Updated - November 16, 2021 08:23 pm IST

Published - May 25, 2013 01:24 am IST - CHENNAI:

The Former BCCI president, A.C. Muthiah, believes the spot-fixing scandal is just the “tip of the iceberg.” He was at the helm in 2000 when the BCCI took strong action against cricketers found to be involved in match-fixing.

The 72-year-old Muthiah, whose ‘conflict of interest’ case against BCCI president N. Srinivasan is pending before the Supreme Court, spoke candidly to The Hindu on Friday.

What are your views on the challenges confronting the BCCI following the spot-fixing scandal? What’s your take on the IPL itself?

This is such a pathetic situation to be in for the Board. The IPL has demolished the prestige of the Board. The whole exercise is totally commercial. The Board’s reputation is on the ground. The president should own up responsibility and step down. Because of the situation the president finds himself in, he is not able to take hard decisions when it comes to the IPL. Now, his son-in-law’s alleged involvement in a wrongdoing makes the situation worse for him.
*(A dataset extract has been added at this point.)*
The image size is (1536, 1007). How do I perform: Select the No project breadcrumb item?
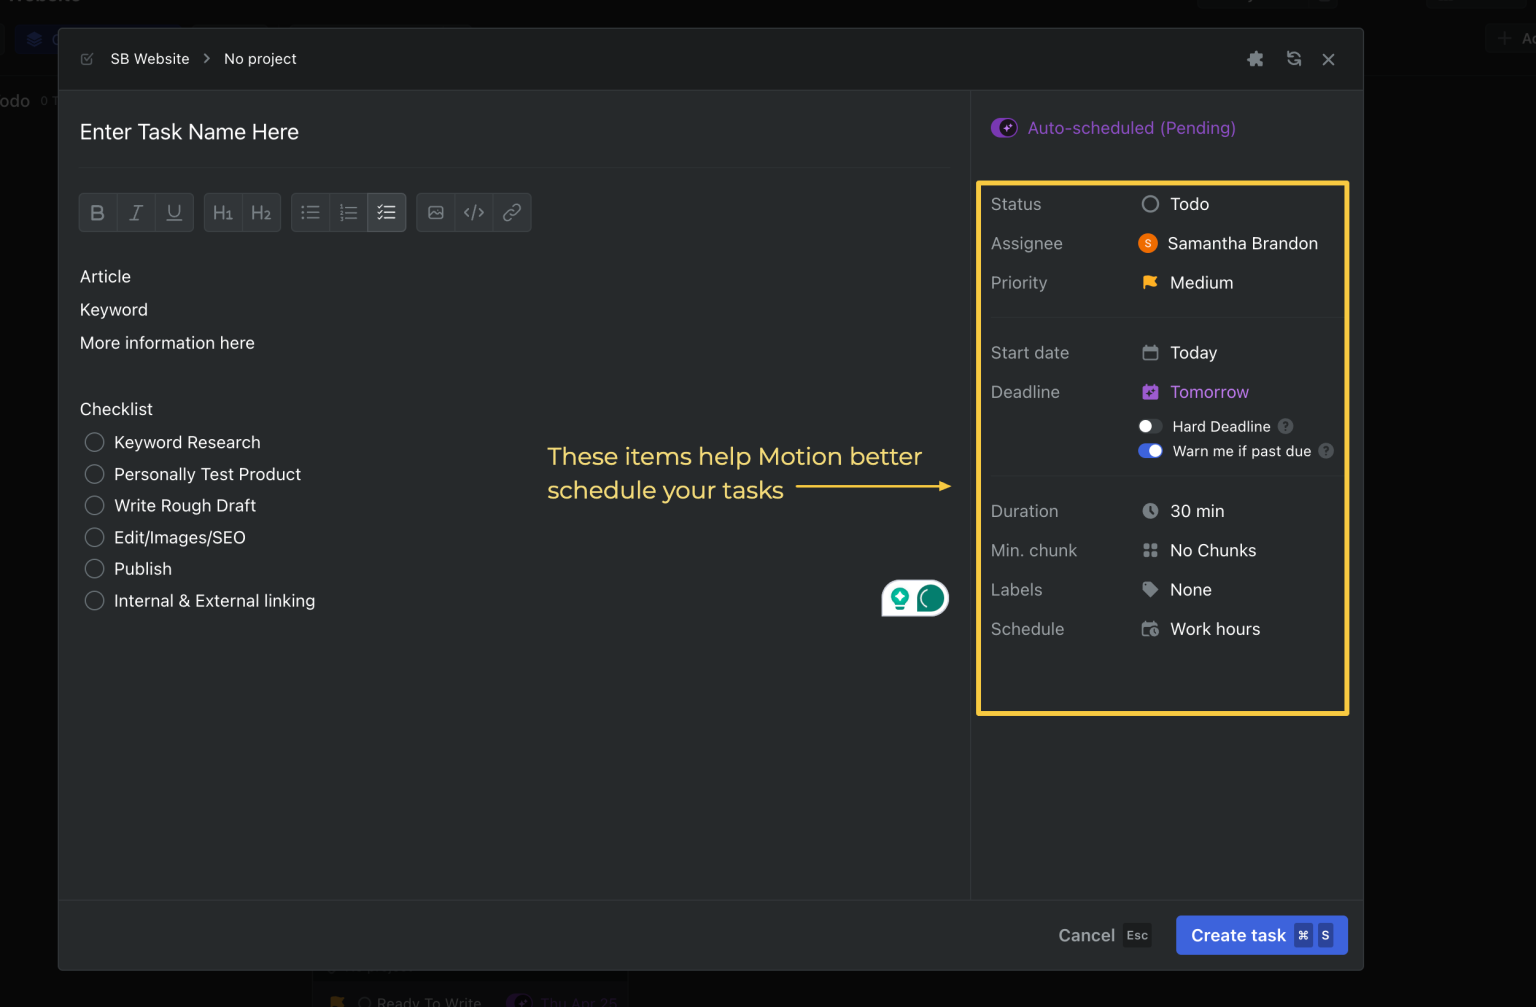point(260,59)
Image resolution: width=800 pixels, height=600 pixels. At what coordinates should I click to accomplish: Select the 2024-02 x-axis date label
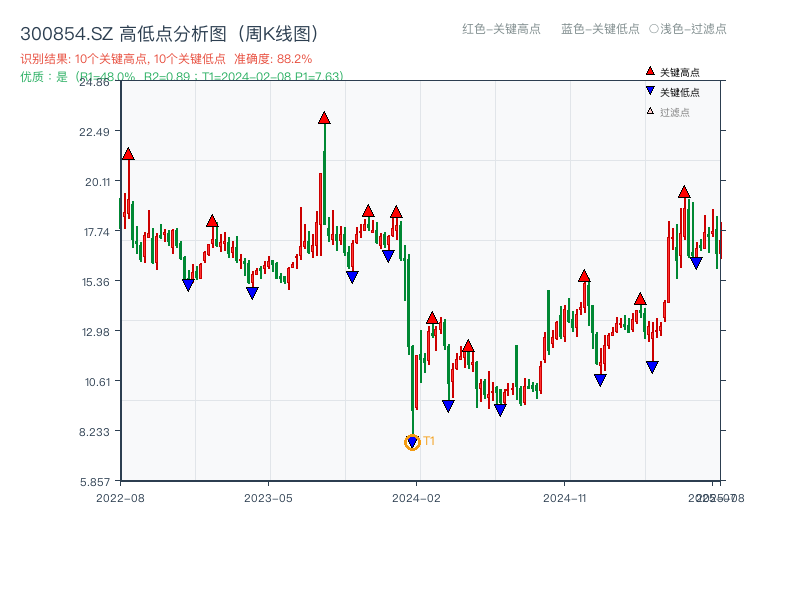coord(418,497)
He is not able to act aggressively. It’s sad.

Do you think spot-fixing, which can eventually influence the outcome of a match, is restricted to a handful of cricketers?
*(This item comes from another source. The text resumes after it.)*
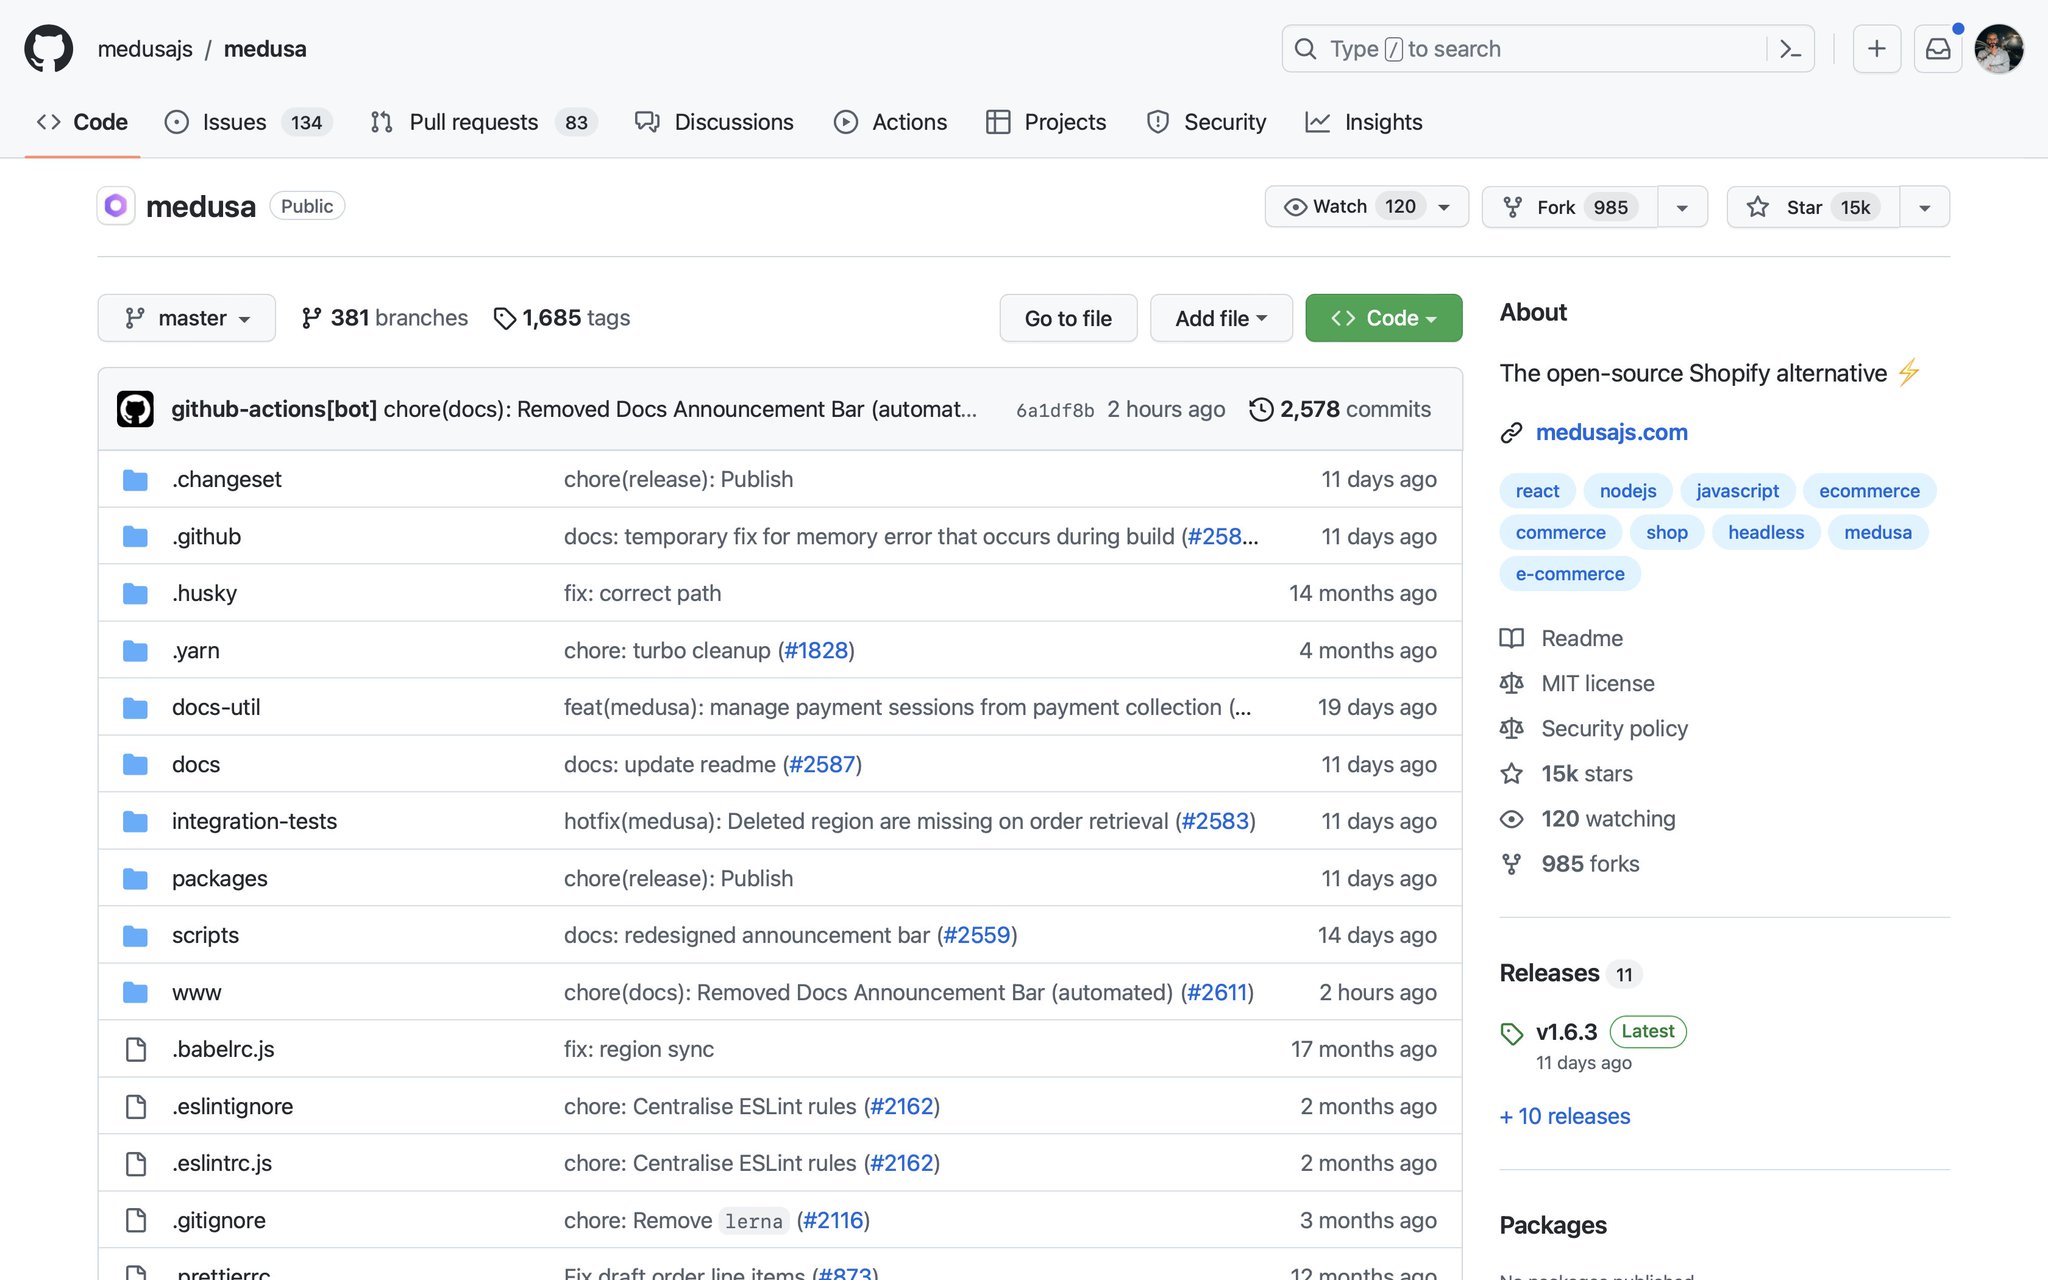This screenshot has height=1280, width=2048.
Task: Click the medusa organization avatar
Action: pyautogui.click(x=116, y=205)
I think many more players and officials could be involved. The franchise cannot escape responsibility either. They are responsible for the players and officials.

You have been critical of the IPL becoming a part of the BCCI. Haven’t you?

The IPL should never have been a part of the BCCI, and the rules should not have been amended in the first place for one man. In fact, I wrote two letters to Sharad Pawar about this when he was the Board president. The entire focus here is on money-making. The IPL should be detached from the BCCI. And the mess following the fall-out of the spot-fixing episode should be cleaned up.

You were the BCCI president when you acted strongly against cricketers found to be involved in match-fixing. There were several high-profile names including that of a former Indian captain, is that not right?

I tried my bit. We took stern action. From all over the country I got messages congratulating me on the tough decision taken by the BCCI. India was the only country that took such robust action. It’s unfortunate that the BCCI, subsequently, did not pursue those cases strong enough.

Was there any pressure on you during that phase?

There was a lot of political pressure, I must admit. But I took the stand in the interest of the game.